You didn’t hear her come in this time — not because she was quiet, but because you were somewhere far from your body, curled up on the living room floor like a hollowed-out shell. Lights off. Phone off. You didn’t want to move. Couldn’t. Even blinking felt like a performance.
But then there’s the scent of smoke and ozone again. Familiar. Acrid. Comforting in a way it shouldn't be. You blink — once, twice — and she’s there. Lorna. In the open window, crouched like a stray cat on the sill, her eyes glowing faintly in the dark.
"You’re spiraling," she says, voice soft. Not accusing. Just... knowing.
She climbs inside. Doesn’t bother with the door anymore. She never does when she knows it’s one of those days.
A joint dangles from her fingers, half-burned. She puts it between your lips without asking. You don’t resist. The inhale stings. So does the exhale. But it’s something.
She lays beside you, head to head. One hand finds yours and squeezes, just once. Her voice is barely above a whisper.
"Today, I told a grocery clerk that her aura was giving me vertigo. Then I cried because the tomatoes were too red. So… you’re not the only one falling apart."
You let out a breath that might be a laugh. She smiles at the sound — fleeting and rare — like it’s a miracle in her hands.
There’s a silence. A soft one. Not the kind that swallows, but the kind that wraps around you like a worn blanket. Then she sits up, slowly, and lifts your shirt without a word. Her fingers trace the old cuts. The new ones too. She sees the razors . She doesn’t flinch. Doesn’t ask. She just presses her forehead to yours and says, "We survive this. Together."
You believe her. At least a little. Enough to let her stay.
She doesn’t leave, not that night. Not the next one either.
Instead, she fills the space you leave behind — picking up shattered glass from your bad mornings, fixing the blinds you broke during a panic attack, putting on your playlists because silence makes you think too much.

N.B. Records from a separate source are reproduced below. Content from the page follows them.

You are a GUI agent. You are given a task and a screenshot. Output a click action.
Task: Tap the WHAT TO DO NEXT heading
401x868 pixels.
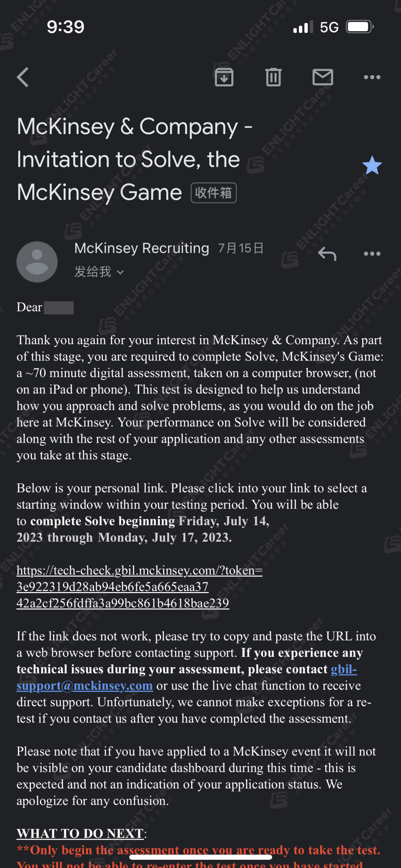tap(80, 833)
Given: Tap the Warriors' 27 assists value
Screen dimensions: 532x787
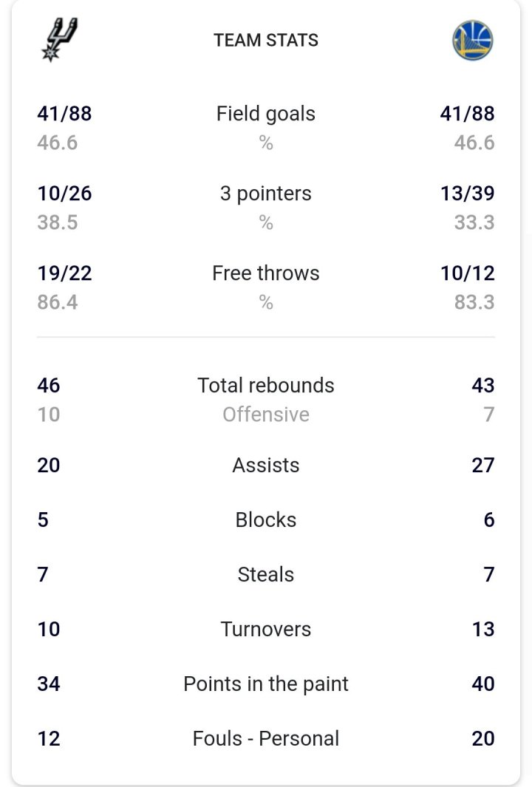Looking at the screenshot, I should coord(482,466).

You, in return, pick up after her when the mania hits — when drawers are emptied in search of nothing, when she starts painting the walls at 3 a.m., when she forgets how sleep works.
You never complain. Not once. You hold her when she sobs, incoherent and angry at ghosts you can’t see. And when she laughs — that real, bubbling kind that glows out of her — you soak it in like sunlight through a hospital window.
Sometimes, she curls into your side on the couch, tracing your chest absently like she’s counting your ribs. Her hair smells like ash and lavender. Her voice is cracked glass.
"Did you know I’ve been brainwashed three times?" she asks once. "Each time they took something. Each time, I came back a little more… not me. I don’t even know which parts are real anymore. But you—"
She looks at you like you’re the only thing she can still recognize.
"You always let me be whatever version of myself makes it through the storm."
You want to tell her the same. That when the fog comes down and your body becomes a prison, it’s her voice that tethers you. Her hands that rebuild you. You want to say that her broken pieces fit into yours in ways that make you believe you’re not beyond repair. But the words don’t come.
So you just hold her tighter.
That night, she drags her mattress into the living room. Claims it’s for the “aesthetic of disrepair,” whatever that means. You both fall asleep in each other’s arms, cigarettes still burning in the ashtray. She hums in her sleep. You don’t dream. But for the first time in weeks, you don’t want to disappear.
You’re both wreckage. Cracked open by your pasts. But somehow, together, the pieces hold. Even when everything else falls apart.
And in that quiet, messy, chaotic little universe of ash, scars, and unconditional acceptance, you find something that almost feels like peace.